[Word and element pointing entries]
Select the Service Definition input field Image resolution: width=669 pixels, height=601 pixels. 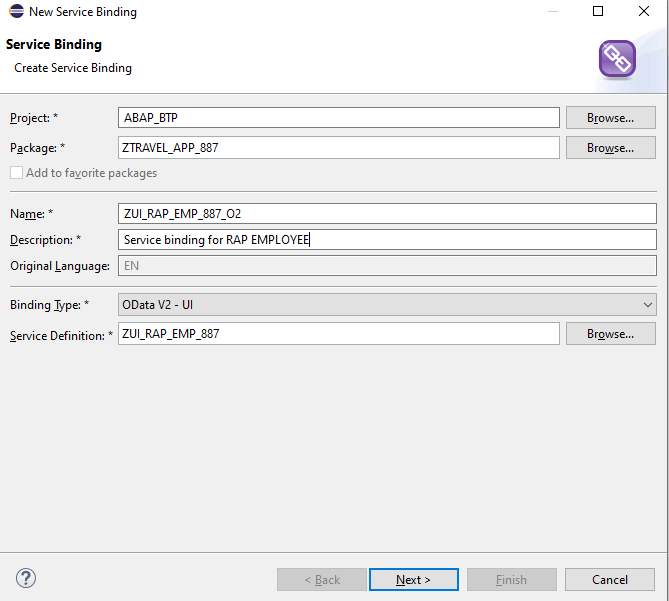click(338, 334)
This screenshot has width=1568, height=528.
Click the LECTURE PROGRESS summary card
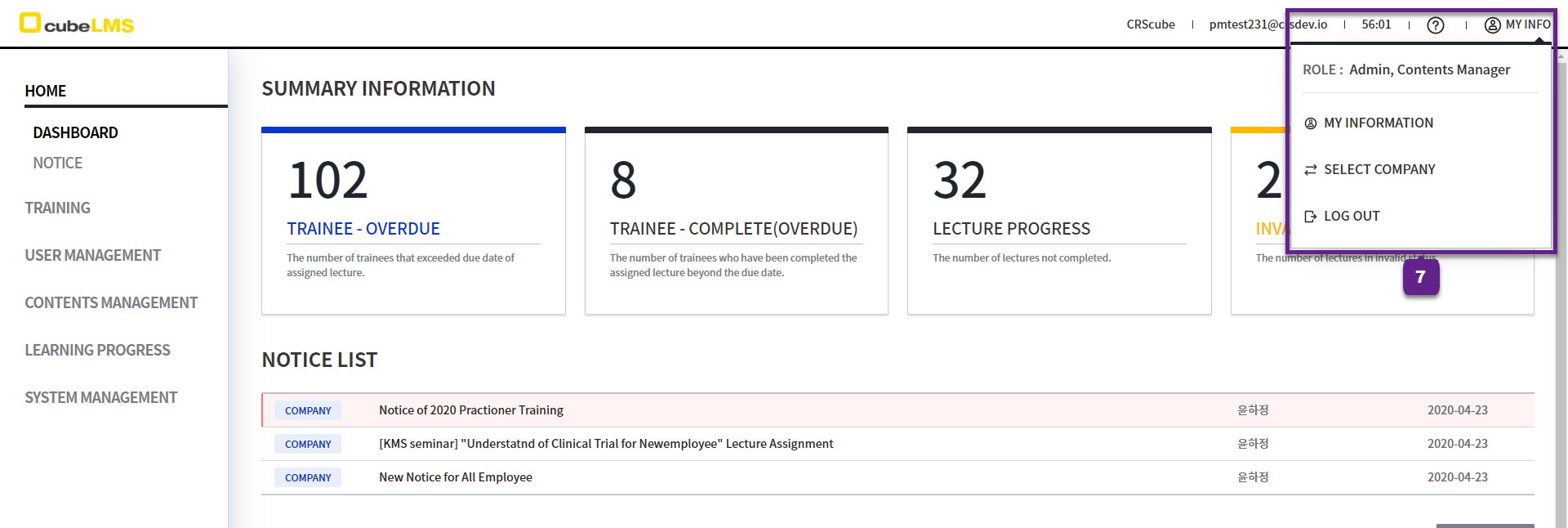(1058, 221)
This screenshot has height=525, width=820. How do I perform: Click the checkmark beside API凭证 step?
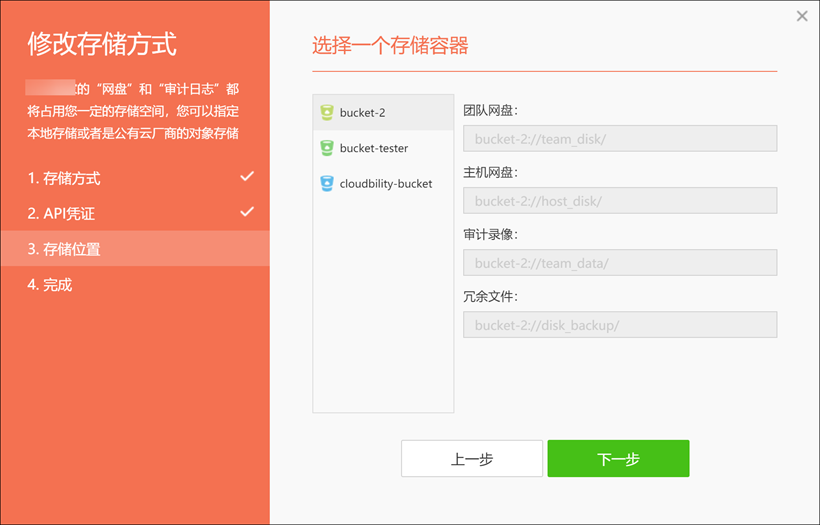tap(247, 212)
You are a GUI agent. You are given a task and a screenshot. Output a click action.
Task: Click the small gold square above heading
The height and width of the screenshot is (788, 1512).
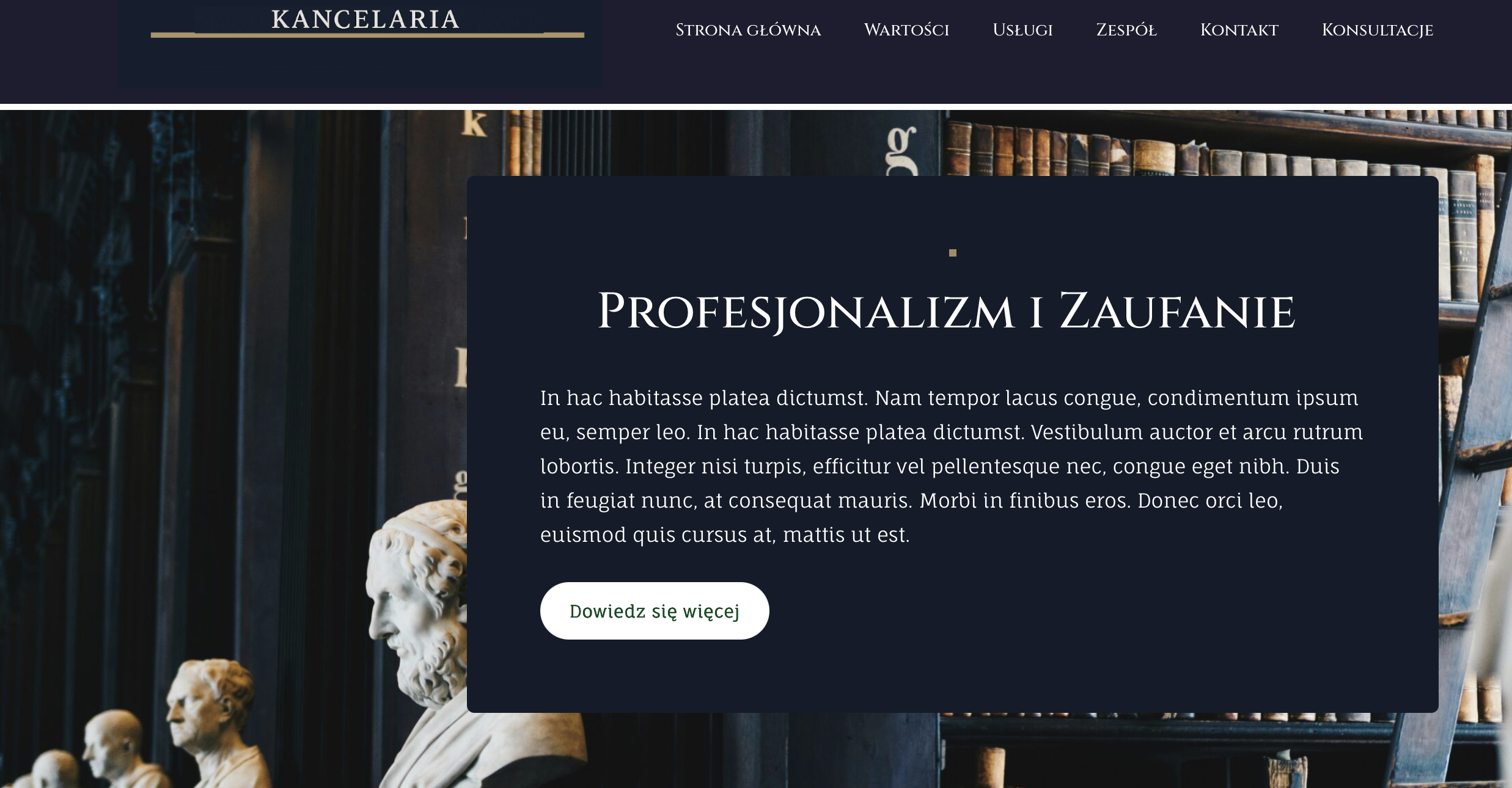tap(952, 253)
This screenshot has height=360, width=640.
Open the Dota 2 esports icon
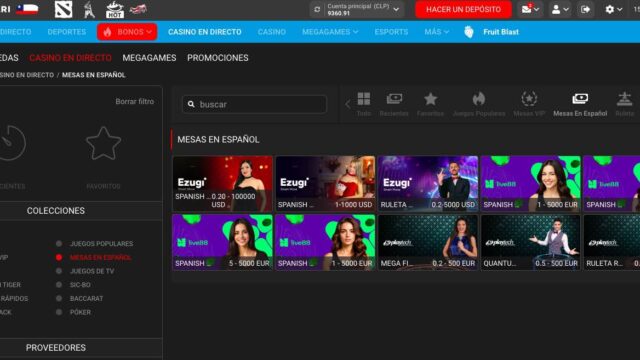[63, 9]
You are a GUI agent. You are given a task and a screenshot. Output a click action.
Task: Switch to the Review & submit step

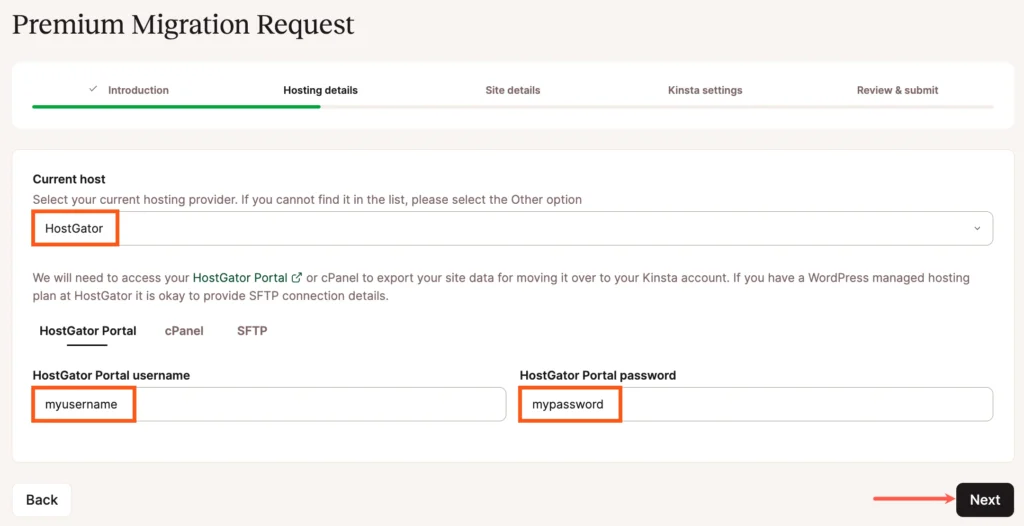coord(897,90)
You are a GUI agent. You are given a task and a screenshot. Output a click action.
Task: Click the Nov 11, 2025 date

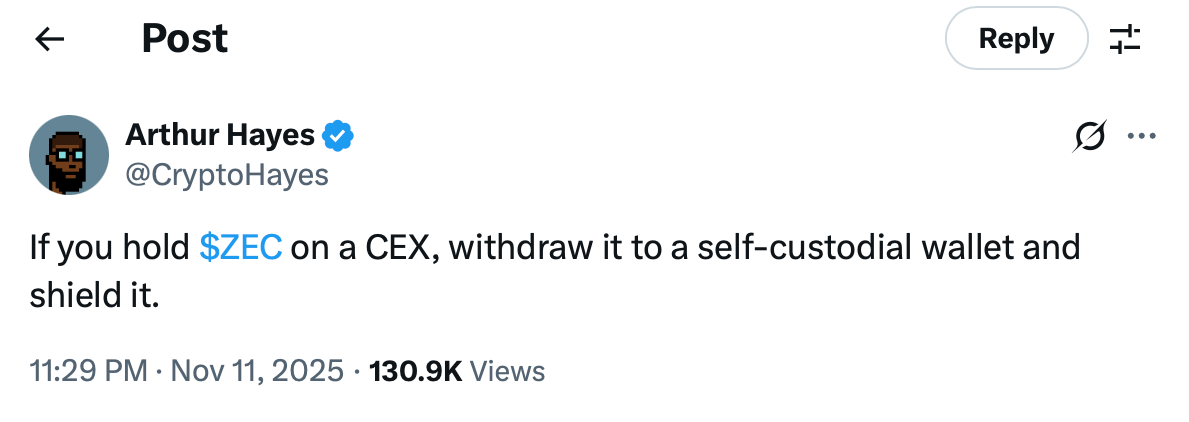pos(255,372)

→ THE REQUEST
Show every line of the listing above that contains the word "This", matching its capitalization exactly.

→ THE REPLY
This screenshot has width=1568, height=528.
This screenshot has height=525, width=820. How do I perform: Click the checkmark beside API凭证 step?
This screenshot has height=360, width=640.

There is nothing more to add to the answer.